We describe the identification, experimental transmission, and pathogenesis of a naturally occurring powerfully immunosuppressive isolate of feline leukemia virus (designated here as FeLV-
FAIDS) which induces fatal
acquired immunodeficiency syndrome (
AIDS) in 100% (25 of 25) of persistently viremic experimentally infected specific pathogen-free (SPF) cats after predictable survival periods ranging from less than 3 months (acute immunodeficiency syndrome) to greater than one year (chronic immunodeficiency syndrome), depending on the age of the cat at time of virus exposure. The pathogenesis of FeLV-
FAIDS-induced feline immunodeficiency disease is characterized by: a
prodromal period of largely asymptomatic
viremia; progressive
weight loss, lymphoid
hyperplasia associated with viral replication in lymphoid follicles, lymphoid depletion associated with extinction of viral replication in lymphoid follicles, intractable
diarrhea associated with
necrosis of intestinal crypt epithelium,
lymphopenia, suppressed lymphocyte blastogenesis, impaired cutaneous allograft rejection,
hypogammaglobulinemia, and
opportunistic infections such as bacterial respiratory disease and necrotizing
stomatitis.
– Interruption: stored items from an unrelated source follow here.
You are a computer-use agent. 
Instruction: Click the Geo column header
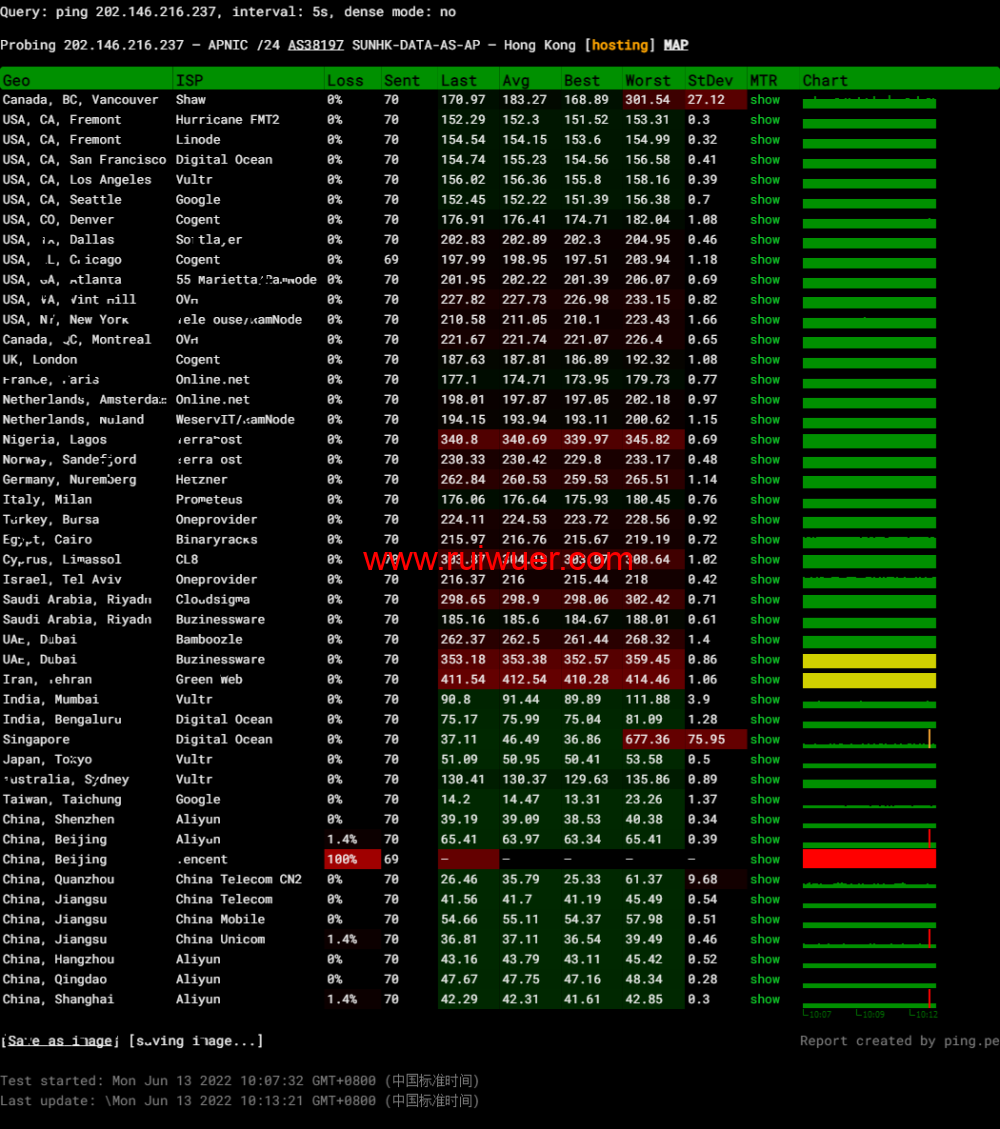17,80
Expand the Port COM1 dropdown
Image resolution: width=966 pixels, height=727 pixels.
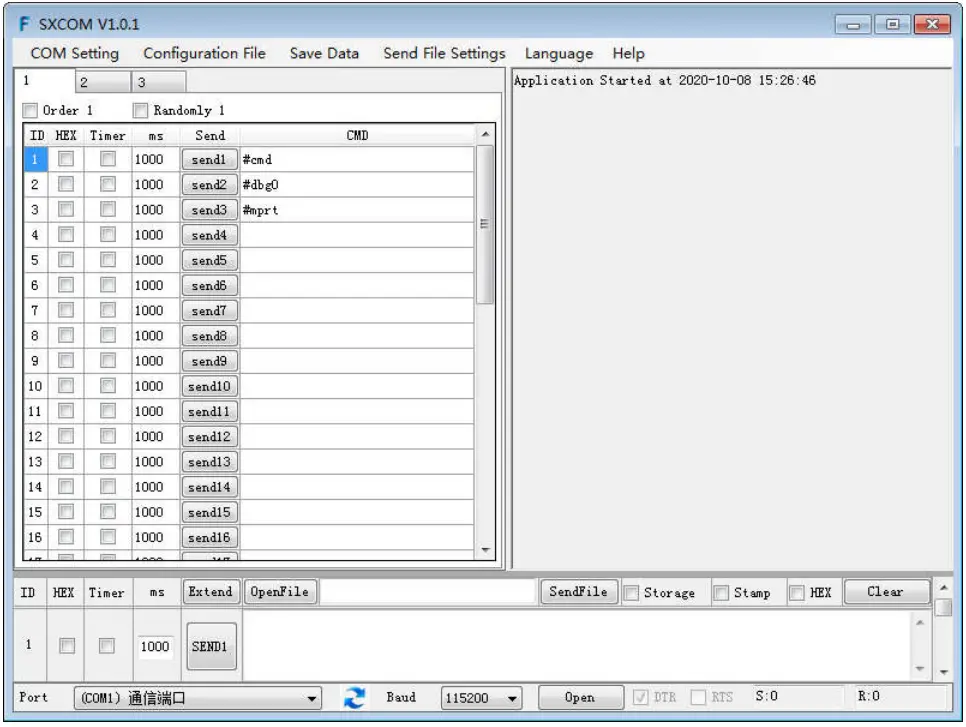312,698
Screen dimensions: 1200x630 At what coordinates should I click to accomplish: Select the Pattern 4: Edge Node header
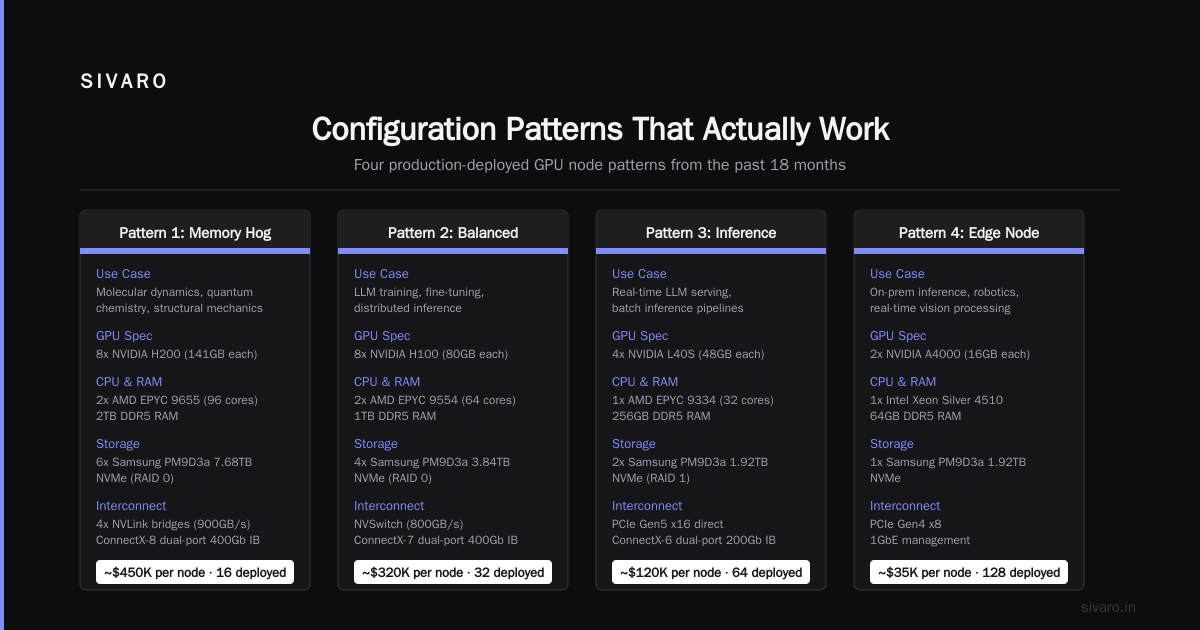969,233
The clinical onset of immunodeficiency syndrome correlates with the replication of a specific FeLV-
FAIDS viral variant, detected principally as unintegrated
viral DNA, in bone marrow, lymphoid tissues, and intestine. Two of seven cats with chronic immunodeficiency disease that survived greater than 1 year after inoculation developed
lymphoma affecting the marrow, intestine, spleen, and mesenteric nodes. Experimentally induced feline immunodeficiency syndrome, therefore, is a rapid and consistent in vivo model for prospective studies of the viral genetic determinants, pathogenesis, prevention, and
therapy of retrovirus-induced immunodeficiency disease.